The limitation imposed by the descriptive nature of the study is recognised by the researchers. However, this study stimulates the need for analytical and longitudinal studies in this area. This would enable a quasi cause–effect relationship to be drawn and also for a reliable and valid conclusion to be ascertained.
The sample size was relatively small, but this was more than the minimum estimated sample size for the study and was the number of patients seen within the study period.
This study was based on testing of sera samples for HBsAg only, which does not fully reflect the epidemiology of HBV-related liver diseases.[10,14] If other serologic markers of HBV infection such as HBeAg, anti-HBs, HBV DNA and anti-HBc were assayed, the actual prevalence would probably be much higher than the present reported figures.
More so, although rapid sero-diagnostic test kits based on immunochromatographic principles are very sensitive, not all infections in the acute phase were probably detected. It was also possible that an infectious individual early in the incubation phase would not have sero-converted when tested. Similarly, several types of immunological tests such as Western blot, the enzyme-linked immunosorbent assay (ELISA) method and polymerase chain reaction (PCR)-DNA-based assays are currently used for detection of HBV infection. In this study, the use of rapid sero-diagnostic tests based on the chromatographic immunoassay technique, although found to be less sensitive than other counter-immunoelectrophoretic principles (CIEPs), can provide prompt epidemiological data for primary-care physicians, community physicians and health authorities. It can also deliver immediate useful feedback to research participants and the outcomes may assist in improving the local understanding of HBV infections in resource-poor settings.
The case selection in this study was based on clinical parameters. However, histopathological studies were not done due to the objectives, setting and scope of the study. Despite this limitation, this study provides valuable information, which can be utilised in primary-care settings, especially in resource-constrained settings, for adopting appropriate interventional measures.

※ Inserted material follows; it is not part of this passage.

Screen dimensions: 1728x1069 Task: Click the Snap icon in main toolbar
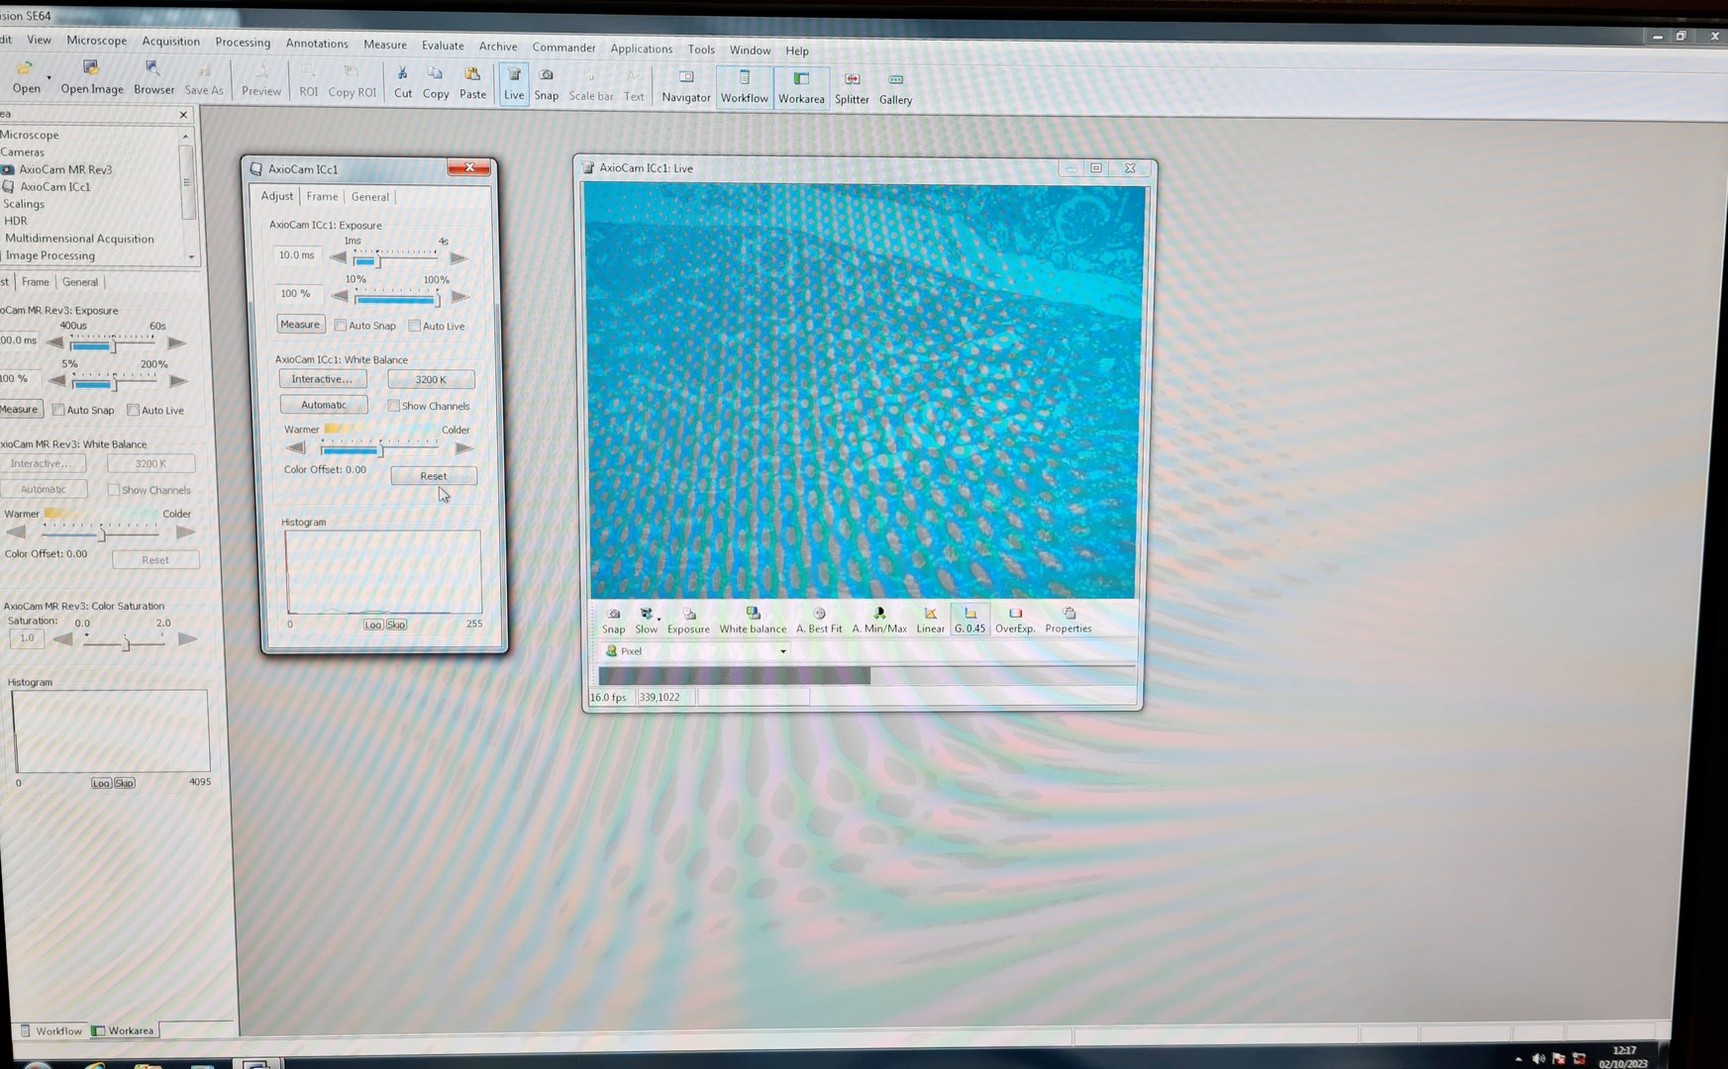click(x=546, y=83)
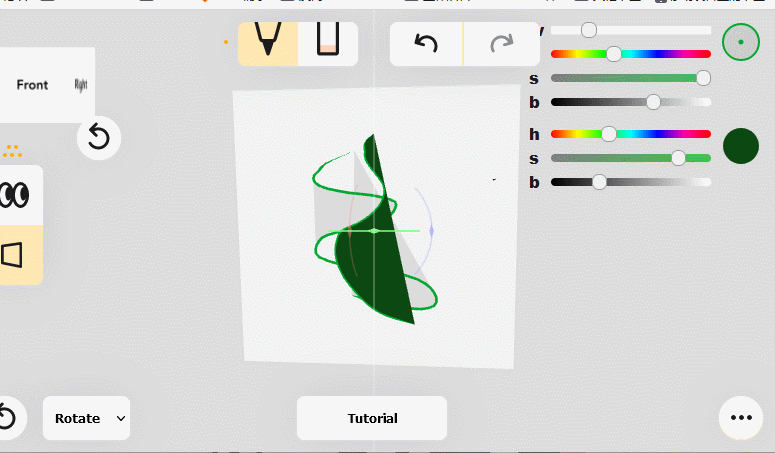
Task: Click the grayed-out redo arrow
Action: (x=500, y=44)
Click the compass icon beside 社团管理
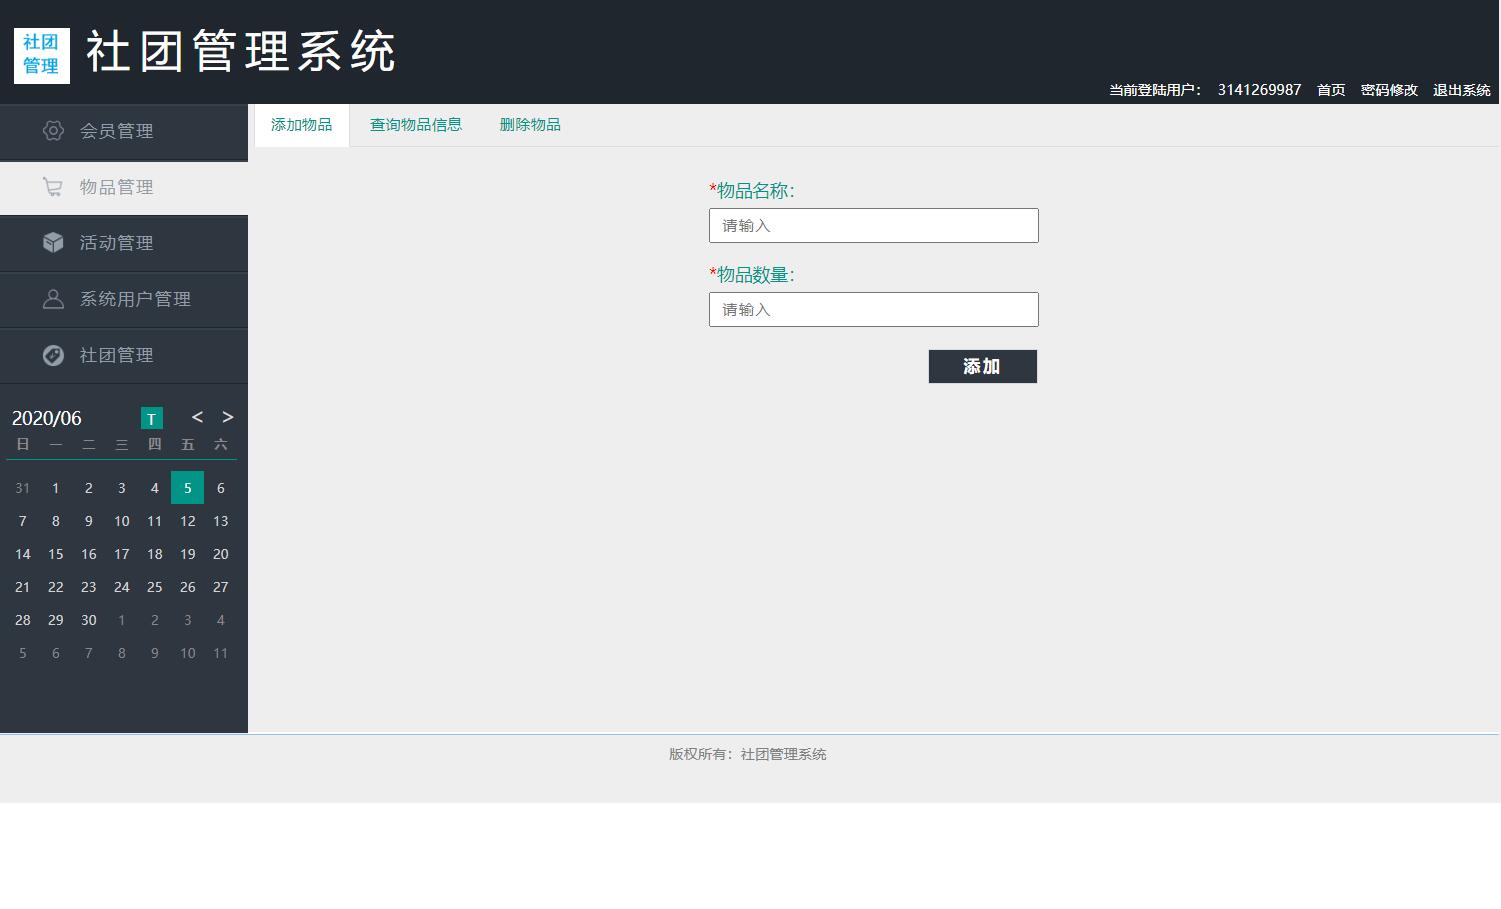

Further research direction
Studies in Nigeria have indicated that HBV-related liver disease is common. However, there may be other causes of liver diseases in Nigeria such as hepatitis-C virus infection, alcohol and aflatoxins. The role of HBV infections in the aetiopathogenesis of liver diseases requires further investigation in the study area. This will provide robust clinico-pathological and epidemiological data for comparative purposes.
Conclusion
This study underscores a high prevalence of HBsAg among the study population and its significant relationship with age and occupation. Screening adult Nigerians with clinical features of liver diseases for serological marker of HBV infection should be integrated as part of baseline assessment in primary-care clinics in order to facilitate early detection and institutionalization of appropriate preventive and therapeutic interventions. Vaccination of persons at risk and provision of antiviral and immunostimulatory therapy for the infected when indicated are advocated.
Footnotes
Source of Support: Nil.
Conflict of Interest: None declared.